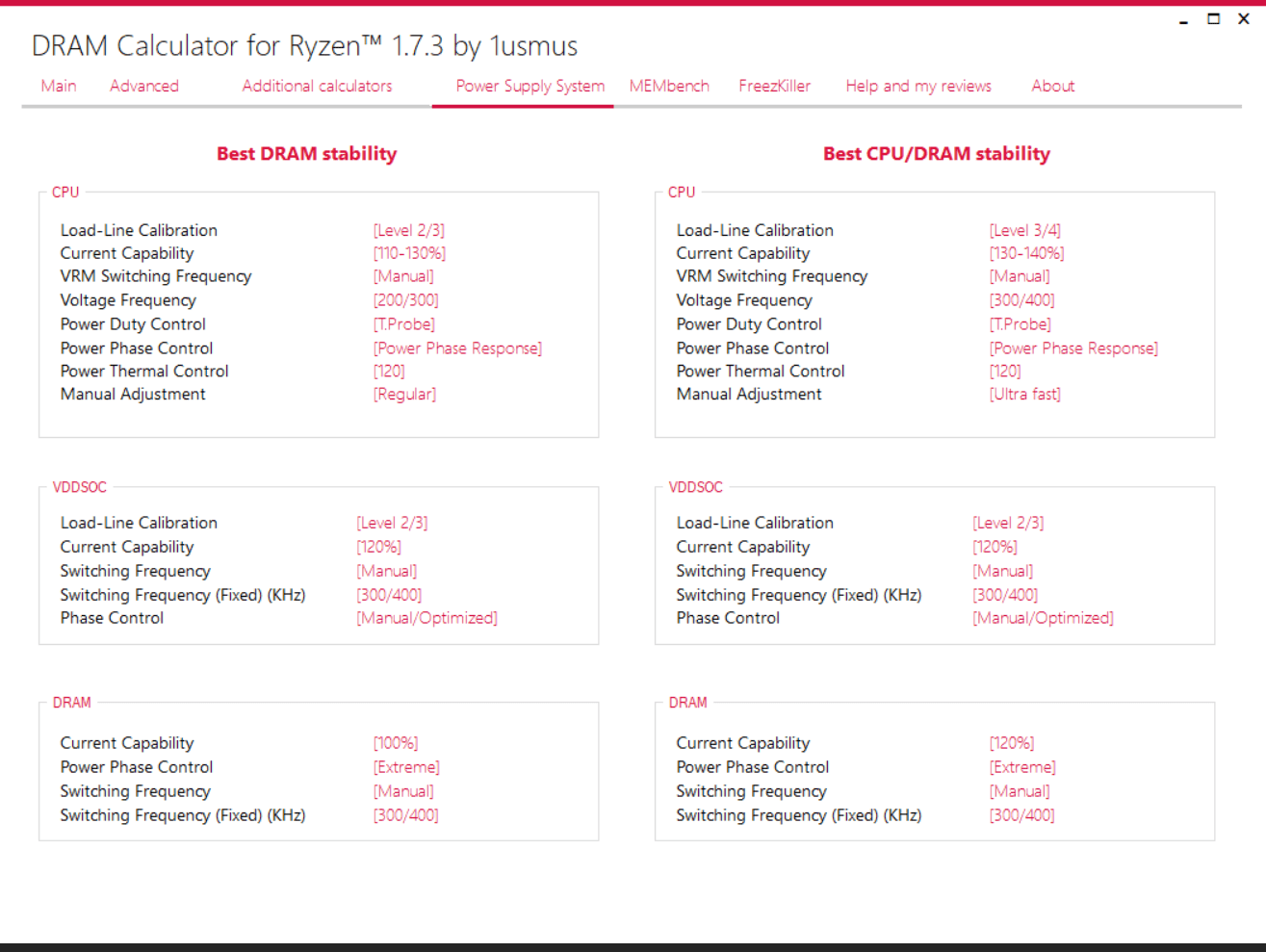Select the Power Supply System tab

(530, 86)
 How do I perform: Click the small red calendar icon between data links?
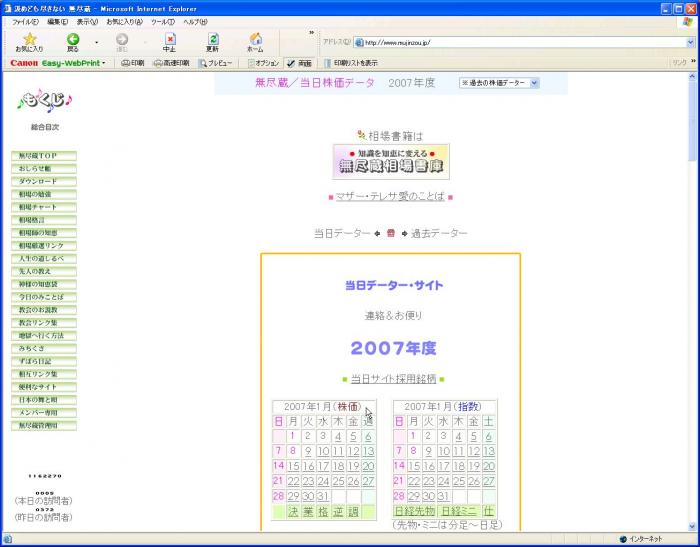tap(391, 233)
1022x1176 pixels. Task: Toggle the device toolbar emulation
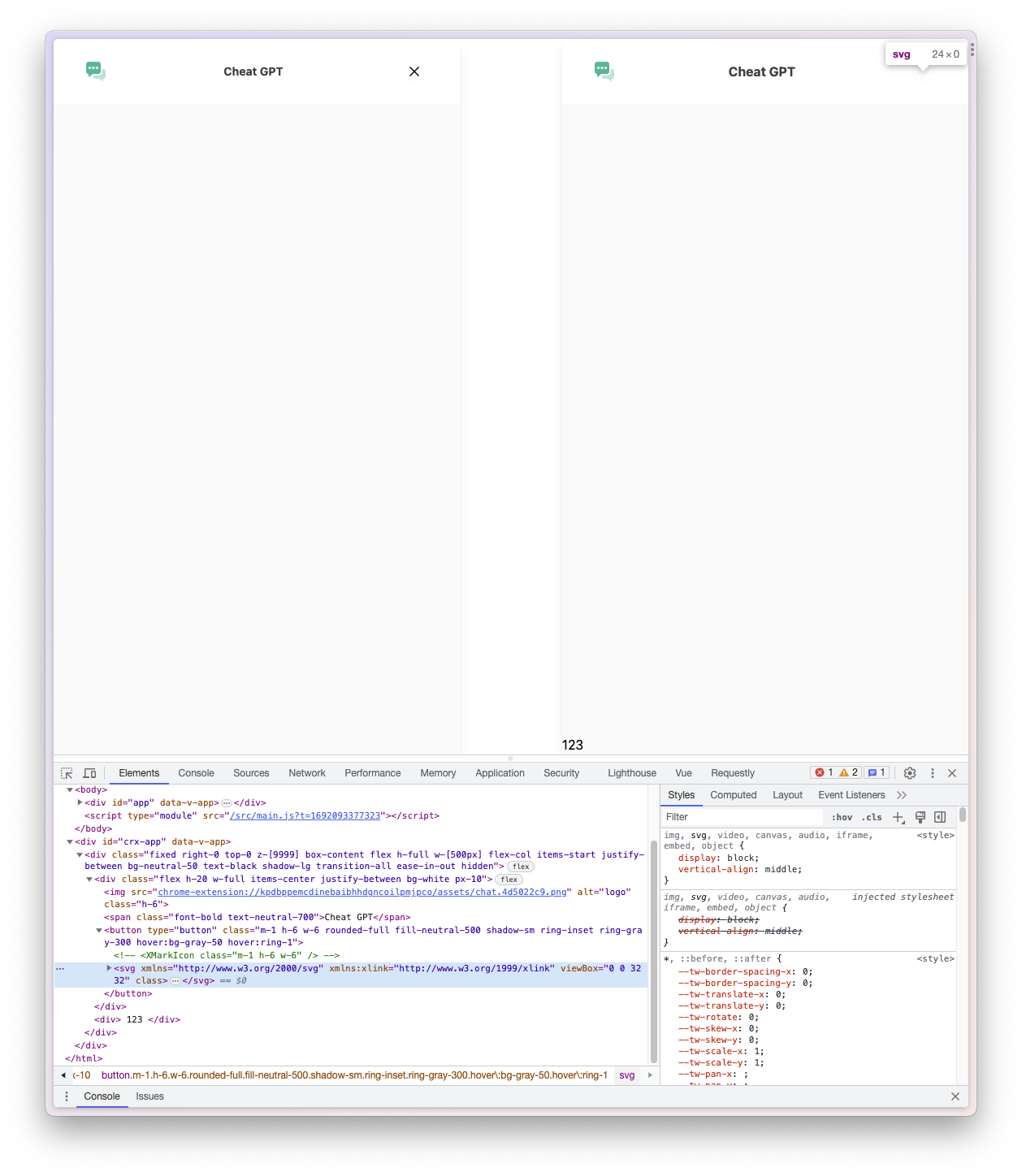89,772
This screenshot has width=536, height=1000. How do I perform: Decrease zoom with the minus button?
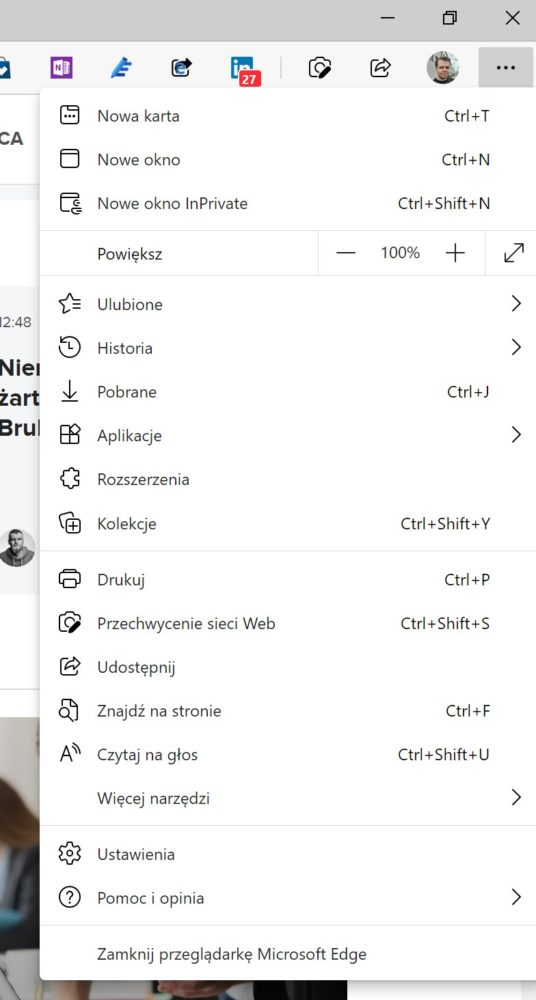click(345, 253)
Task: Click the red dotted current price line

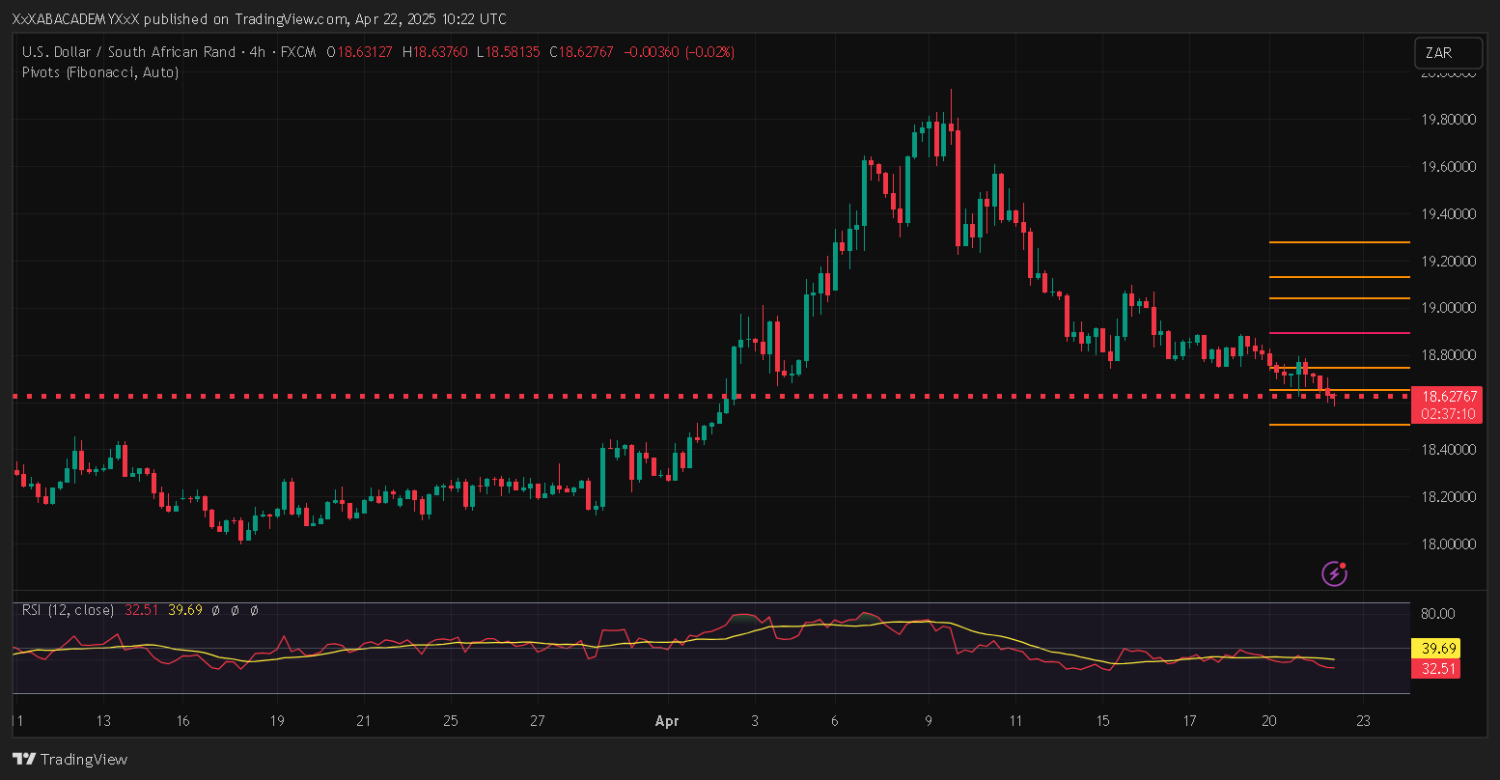Action: [x=400, y=396]
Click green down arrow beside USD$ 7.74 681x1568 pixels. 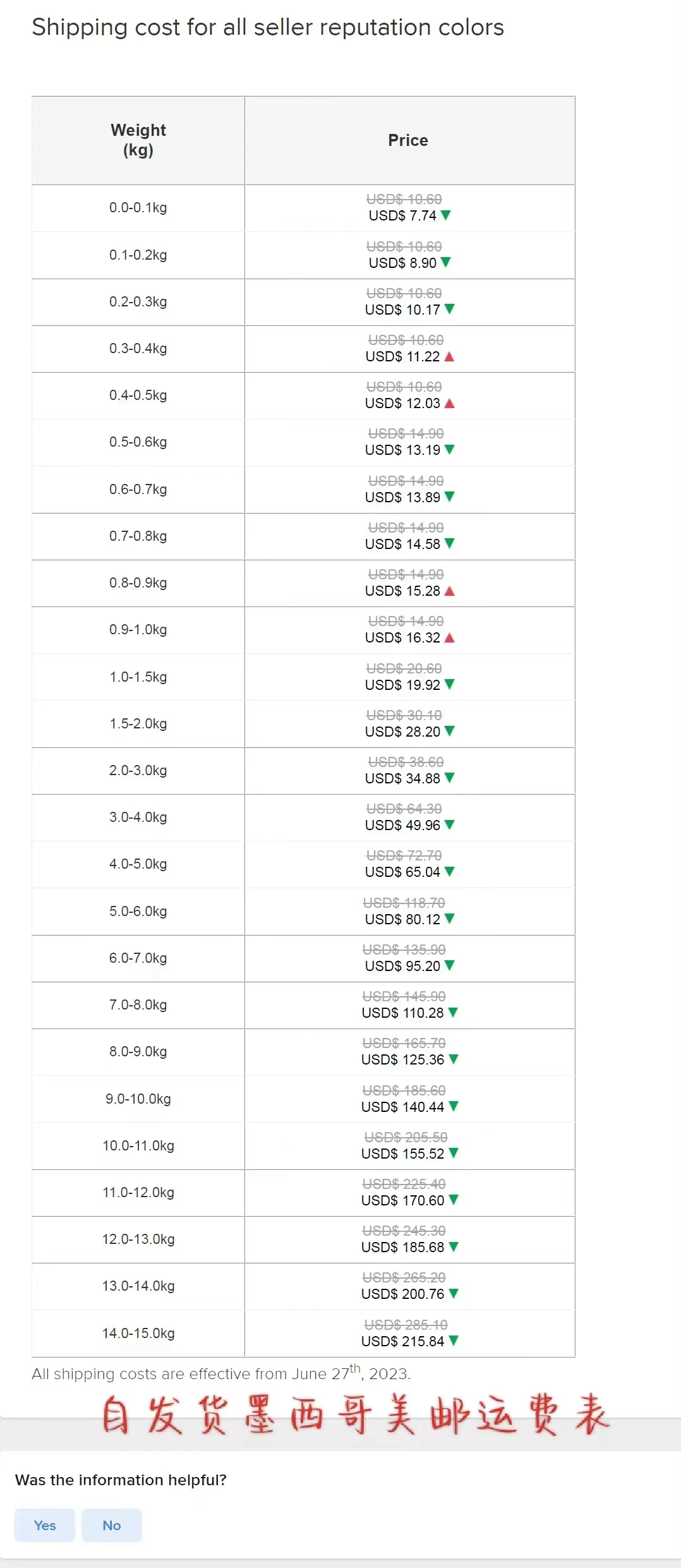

YOUR ASSIGNMENT: Give back the lines from the one containing "1022x1176 pixels. Task: Toggle" through the last line of the records above exactly as they appear, both included, and no pictures.

RESPONSE BOX:
1022x1176 pixels. Task: Toggle the device toolbar emulation
89,772
This screenshot has width=536, height=1000. How do I perform: Decrease zoom with the minus button?
click(345, 253)
Task: Click the red dotted current price line

Action: [x=400, y=396]
Click green down arrow beside USD$ 7.74 681x1568 pixels. 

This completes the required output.